### Directions for this task
Once you have checked each line below, report only the number of lines that contain the word "will".

- Opening Delimiter -

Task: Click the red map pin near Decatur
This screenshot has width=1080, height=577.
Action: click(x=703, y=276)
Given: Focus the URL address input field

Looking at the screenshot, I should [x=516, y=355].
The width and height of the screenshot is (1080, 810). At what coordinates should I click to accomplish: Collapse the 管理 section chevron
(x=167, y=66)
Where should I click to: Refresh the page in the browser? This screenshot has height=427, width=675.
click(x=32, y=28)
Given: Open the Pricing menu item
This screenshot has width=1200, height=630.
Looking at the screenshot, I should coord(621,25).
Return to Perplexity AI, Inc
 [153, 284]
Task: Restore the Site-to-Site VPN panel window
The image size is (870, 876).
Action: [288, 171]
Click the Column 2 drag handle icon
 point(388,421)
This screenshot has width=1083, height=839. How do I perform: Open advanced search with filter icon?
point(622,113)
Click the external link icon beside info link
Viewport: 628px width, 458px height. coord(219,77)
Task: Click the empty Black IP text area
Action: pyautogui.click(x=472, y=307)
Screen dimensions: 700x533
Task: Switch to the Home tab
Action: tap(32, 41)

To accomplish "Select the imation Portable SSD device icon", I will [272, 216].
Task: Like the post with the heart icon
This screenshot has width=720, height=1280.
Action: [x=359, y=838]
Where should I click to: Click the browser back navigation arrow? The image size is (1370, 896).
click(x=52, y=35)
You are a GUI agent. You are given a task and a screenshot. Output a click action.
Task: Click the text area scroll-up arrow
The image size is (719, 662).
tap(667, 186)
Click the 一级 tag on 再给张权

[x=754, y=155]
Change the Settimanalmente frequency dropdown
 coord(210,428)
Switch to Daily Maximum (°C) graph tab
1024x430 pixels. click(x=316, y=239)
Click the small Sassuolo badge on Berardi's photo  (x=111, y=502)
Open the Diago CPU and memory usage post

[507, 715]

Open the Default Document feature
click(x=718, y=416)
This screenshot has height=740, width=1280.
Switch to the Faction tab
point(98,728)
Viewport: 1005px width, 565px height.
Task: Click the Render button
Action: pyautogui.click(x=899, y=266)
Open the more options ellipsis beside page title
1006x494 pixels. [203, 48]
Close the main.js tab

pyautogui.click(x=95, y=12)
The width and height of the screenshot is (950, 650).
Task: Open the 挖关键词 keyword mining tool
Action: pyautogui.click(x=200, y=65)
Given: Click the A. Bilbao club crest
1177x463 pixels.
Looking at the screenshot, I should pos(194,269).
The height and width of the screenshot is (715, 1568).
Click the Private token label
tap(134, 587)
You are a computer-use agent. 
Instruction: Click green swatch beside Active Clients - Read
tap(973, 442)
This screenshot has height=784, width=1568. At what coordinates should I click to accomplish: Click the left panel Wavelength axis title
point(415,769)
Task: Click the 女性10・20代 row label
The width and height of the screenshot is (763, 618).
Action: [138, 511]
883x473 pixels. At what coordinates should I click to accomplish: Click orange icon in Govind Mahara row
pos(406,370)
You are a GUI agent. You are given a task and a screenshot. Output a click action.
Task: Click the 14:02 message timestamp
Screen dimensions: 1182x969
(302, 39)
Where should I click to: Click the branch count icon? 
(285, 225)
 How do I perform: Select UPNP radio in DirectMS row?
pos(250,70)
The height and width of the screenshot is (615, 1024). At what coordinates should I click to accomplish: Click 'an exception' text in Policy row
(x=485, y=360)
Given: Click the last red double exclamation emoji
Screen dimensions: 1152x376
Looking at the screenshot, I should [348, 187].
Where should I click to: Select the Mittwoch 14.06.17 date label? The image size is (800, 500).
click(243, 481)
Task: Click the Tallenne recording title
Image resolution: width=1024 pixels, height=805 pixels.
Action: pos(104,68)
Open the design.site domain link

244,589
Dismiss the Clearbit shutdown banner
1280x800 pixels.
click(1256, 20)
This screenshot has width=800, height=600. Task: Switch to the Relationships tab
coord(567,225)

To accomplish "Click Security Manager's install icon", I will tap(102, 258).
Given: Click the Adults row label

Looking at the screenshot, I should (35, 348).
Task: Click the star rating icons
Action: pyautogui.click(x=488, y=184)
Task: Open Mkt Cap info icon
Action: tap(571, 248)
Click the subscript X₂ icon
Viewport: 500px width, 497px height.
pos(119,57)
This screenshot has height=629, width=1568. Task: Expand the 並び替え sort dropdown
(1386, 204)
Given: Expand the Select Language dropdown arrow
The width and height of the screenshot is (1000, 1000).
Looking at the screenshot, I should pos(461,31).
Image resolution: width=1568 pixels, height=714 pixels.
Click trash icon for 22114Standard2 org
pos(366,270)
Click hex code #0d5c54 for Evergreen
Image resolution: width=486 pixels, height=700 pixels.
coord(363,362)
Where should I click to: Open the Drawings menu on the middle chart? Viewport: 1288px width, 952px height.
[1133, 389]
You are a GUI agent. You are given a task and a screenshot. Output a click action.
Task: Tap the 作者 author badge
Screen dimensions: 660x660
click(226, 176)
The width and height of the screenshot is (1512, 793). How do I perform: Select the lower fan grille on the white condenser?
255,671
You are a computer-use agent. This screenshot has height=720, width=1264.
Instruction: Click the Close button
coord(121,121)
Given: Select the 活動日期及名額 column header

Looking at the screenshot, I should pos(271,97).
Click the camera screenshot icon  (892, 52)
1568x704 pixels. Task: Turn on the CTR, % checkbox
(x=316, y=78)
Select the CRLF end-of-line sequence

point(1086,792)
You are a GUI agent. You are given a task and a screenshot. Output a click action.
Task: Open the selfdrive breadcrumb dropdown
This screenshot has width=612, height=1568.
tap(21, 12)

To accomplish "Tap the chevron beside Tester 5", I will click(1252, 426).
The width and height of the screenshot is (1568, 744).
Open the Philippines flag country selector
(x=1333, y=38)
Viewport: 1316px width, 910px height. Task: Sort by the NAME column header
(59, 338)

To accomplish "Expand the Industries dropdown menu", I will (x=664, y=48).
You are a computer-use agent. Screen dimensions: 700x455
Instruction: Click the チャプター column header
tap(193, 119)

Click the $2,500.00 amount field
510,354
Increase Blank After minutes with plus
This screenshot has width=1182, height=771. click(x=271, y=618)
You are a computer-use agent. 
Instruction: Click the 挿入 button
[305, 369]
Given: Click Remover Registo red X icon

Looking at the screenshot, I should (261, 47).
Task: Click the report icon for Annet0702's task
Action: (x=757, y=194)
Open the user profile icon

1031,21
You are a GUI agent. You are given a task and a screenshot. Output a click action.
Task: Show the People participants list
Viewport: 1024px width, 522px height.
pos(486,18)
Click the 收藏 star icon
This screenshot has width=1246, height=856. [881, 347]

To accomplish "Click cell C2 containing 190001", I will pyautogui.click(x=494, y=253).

- Closing Delimiter -

### The answer
5